I percorsi politici di Netanyahu e Hamas sono stati intrecciati per anni. Dopo il 7 ottobre, alcune fonti sostengono che Netanyahu abbia rifiutato per settimane un accordo per la liberazione degli ostaggi, ben sapendo che alla fine del conflitto potrebbe essere costretto a dimettersi. I familiari degli ostaggi protestano contro la sua gestione del conflitto e delle negoziazioni per la loro liberazione. Esponenti dell’opposizione hanno chiesto le sue dimissioni.
Hamas e Netanyahu potrebbero entrambi rivelarsi più difficili da eliminare di quanto sperino i loro avversari e nemici. E se anche lasciassero la scena, le concrete possibilità di una soluzione basata su “due popoli, due Stati” sono al momento quasi nulle. Come ha dichiarato Mairav Zonszein dell’International Crisis Group, «sono preoccupata che la paura e il trauma e lo shock di ciò che è successo renderanno solo gli israeliani più spaventati dei palestinesi, e i palestinesi più spaventati degli israeliani (…) Molti israeliani si stanno armando ora con armi personali perché non si fidano che l’esercito e la polizia saranno lì per loro». E neanche gli abitanti di Gaza accetteranno facilmente l’eventuale controllo da parte dell’ANP, le cui ultime elezioni risalgono al 2006 e ritenuta ampiamente corrotta a tutti i livelli.
La presidente della Commissione Europea, Ursula von der Leyen, ha chiesto la fine delle violenze da parte dei coloni israeliani in Cisgiordania. Richiesta già espressa dal presidente degli Stati Uniti, Joe Biden. Gli attacchi da parte dei coloni – settore chiave della coalizione di Netanyahu – sono aumentati nel corso del 2023, anche prima del 7 ottobre: «Stanno attaccando i palestinesi nei luoghi in cui hanno il diritto di essere, e questo deve finire», ha affermato Biden, il 25 ottobre.

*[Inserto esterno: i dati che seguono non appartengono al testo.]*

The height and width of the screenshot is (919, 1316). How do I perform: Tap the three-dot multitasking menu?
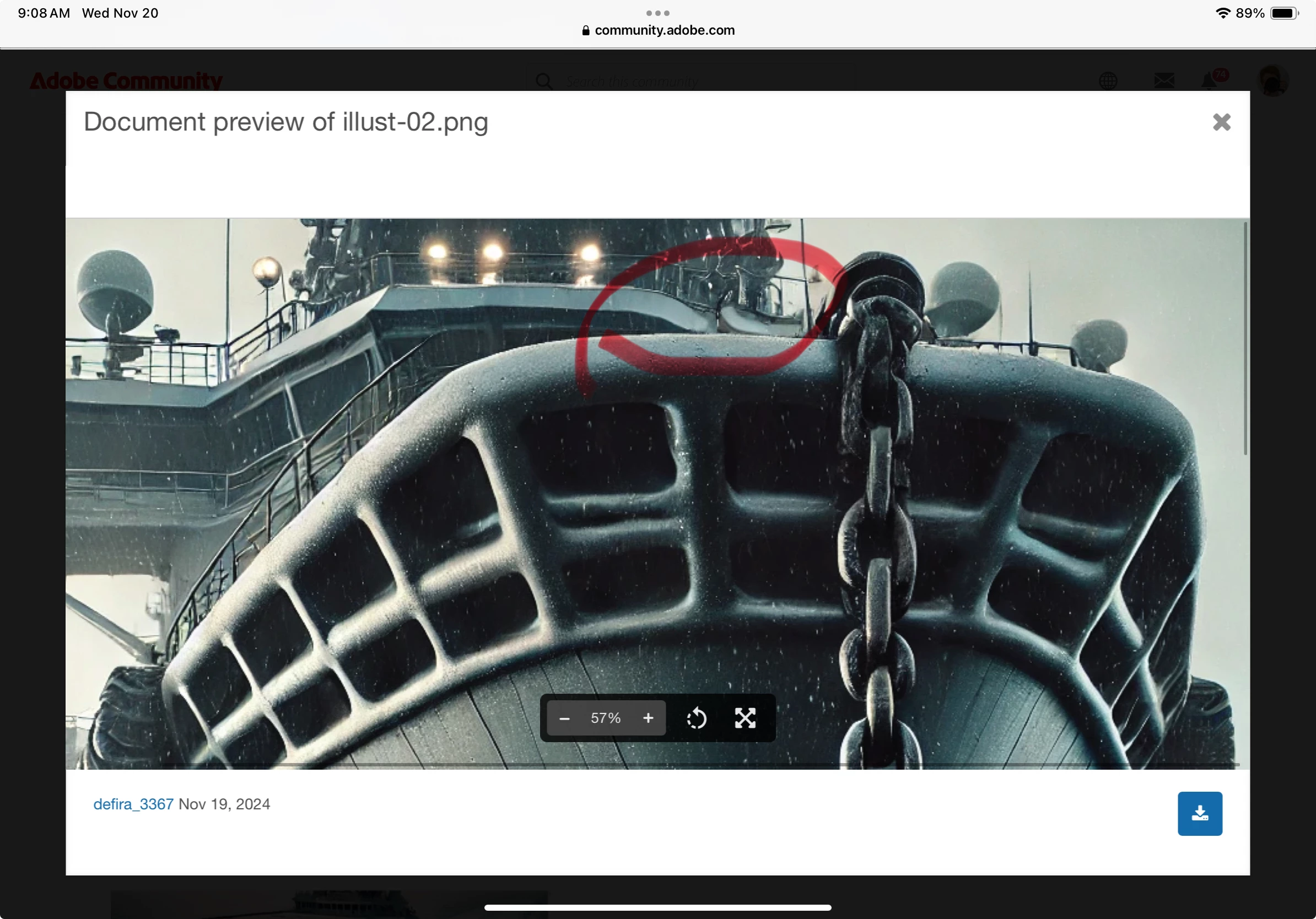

Biden ha parlato anche di ciò che gli Stati Uniti vogliono vedere dopo la guerra. «Quando questa crisi sarà finita, ci deve essere una visione di ciò che viene dopo», ha detto, «e, secondo noi, deve essere una soluzione a due Stati». Né Hamas né Netanyahu condividono quella visione. Il 22 settembre 2023, pochi giorni prima dei massacri di Hamas nel sud di Israele, Netanyahu si è rivolto all’Assemblea Generale delle Nazioni Unite, mostrando una mappa di quello che ha definito «il Nuovo Medio Oriente» che raffigurava tutta la Cisgiordania e Gaza, oltre a Gerusalemme Est e alle alture del Golan siriano, come parti di un Israele “dal fiume [Giordano] al mare [Mediterraneo]”, senza uno Stato palestinese in vista.
L’intricato intreccio tra le strategie politiche di Netanyahu, l’evolversi della relazione con Hamas e l’impatto sulla soluzione a due Stati evidenziano tutta la complessità del conflitto israelo-palestinese. Gli eventi che si stanno verificando sul campo e le risposte sia da attori interni che internazionali continueranno a plasmare la traiettoria di questa sfida geopolitica duratura e profondamente radicata.